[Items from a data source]
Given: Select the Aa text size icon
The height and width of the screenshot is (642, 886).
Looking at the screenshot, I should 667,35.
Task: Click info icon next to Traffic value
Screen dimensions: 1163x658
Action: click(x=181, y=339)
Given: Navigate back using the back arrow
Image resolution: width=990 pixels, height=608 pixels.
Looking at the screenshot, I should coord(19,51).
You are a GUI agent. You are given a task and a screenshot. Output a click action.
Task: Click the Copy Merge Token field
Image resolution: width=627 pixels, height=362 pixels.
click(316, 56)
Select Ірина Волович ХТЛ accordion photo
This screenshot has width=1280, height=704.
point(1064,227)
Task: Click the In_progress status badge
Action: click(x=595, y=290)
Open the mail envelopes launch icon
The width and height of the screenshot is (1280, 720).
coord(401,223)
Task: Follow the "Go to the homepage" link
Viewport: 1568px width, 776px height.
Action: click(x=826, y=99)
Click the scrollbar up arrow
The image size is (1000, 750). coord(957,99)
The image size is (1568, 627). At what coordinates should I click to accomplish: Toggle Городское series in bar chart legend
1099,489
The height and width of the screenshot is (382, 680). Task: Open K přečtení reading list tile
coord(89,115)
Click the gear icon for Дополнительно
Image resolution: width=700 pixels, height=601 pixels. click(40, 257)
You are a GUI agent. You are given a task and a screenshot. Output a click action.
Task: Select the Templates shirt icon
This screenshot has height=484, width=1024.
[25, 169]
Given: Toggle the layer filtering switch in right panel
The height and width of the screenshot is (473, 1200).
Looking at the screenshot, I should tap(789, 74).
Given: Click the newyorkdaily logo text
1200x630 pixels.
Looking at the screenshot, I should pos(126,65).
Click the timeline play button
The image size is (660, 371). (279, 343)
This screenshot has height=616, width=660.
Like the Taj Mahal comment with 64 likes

_WHAT IS NEEDED_:
Could you set down each entry above word for word?

_TASK RESPONSE_:
Given: Select the Aa text size icon
The height and width of the screenshot is (642, 886).
Looking at the screenshot, I should 667,35.
Task: Click info icon next to Traffic value
Screen dimensions: 1163x658
Action: click(x=181, y=339)
Given: Navigate back using the back arrow
Image resolution: width=990 pixels, height=608 pixels.
Looking at the screenshot, I should coord(19,51).
You are a GUI agent. You are given a task and a screenshot. Output a click action.
Task: Click the Copy Merge Token field
Image resolution: width=627 pixels, height=362 pixels.
click(316, 56)
Select Ірина Волович ХТЛ accordion photo
This screenshot has width=1280, height=704.
point(1064,227)
Task: Click the In_progress status badge
Action: click(x=595, y=290)
Open the mail envelopes launch icon
The width and height of the screenshot is (1280, 720).
coord(401,223)
Task: Follow the "Go to the homepage" link
Viewport: 1568px width, 776px height.
Action: click(x=826, y=99)
Click the scrollbar up arrow
The image size is (1000, 750). coord(957,99)
The image size is (1568, 627). At what coordinates should I click to accomplish: Toggle Городское series in bar chart legend
1099,489
The height and width of the screenshot is (382, 680). Task: Open K přečtení reading list tile
coord(89,115)
Click the gear icon for Дополнительно
Image resolution: width=700 pixels, height=601 pixels. click(40, 257)
You are a GUI agent. You are given a task and a screenshot. Output a click action.
Task: Select the Templates shirt icon
This screenshot has height=484, width=1024.
[25, 169]
Given: Toggle the layer filtering switch in right panel
The height and width of the screenshot is (473, 1200).
Looking at the screenshot, I should tap(789, 74).
Given: Click the newyorkdaily logo text
1200x630 pixels.
Looking at the screenshot, I should pos(126,65).
Click the timeline play button
The image size is (660, 371). (279, 343)
This screenshot has height=616, width=660.
Like the Taj Mahal comment with 64 likes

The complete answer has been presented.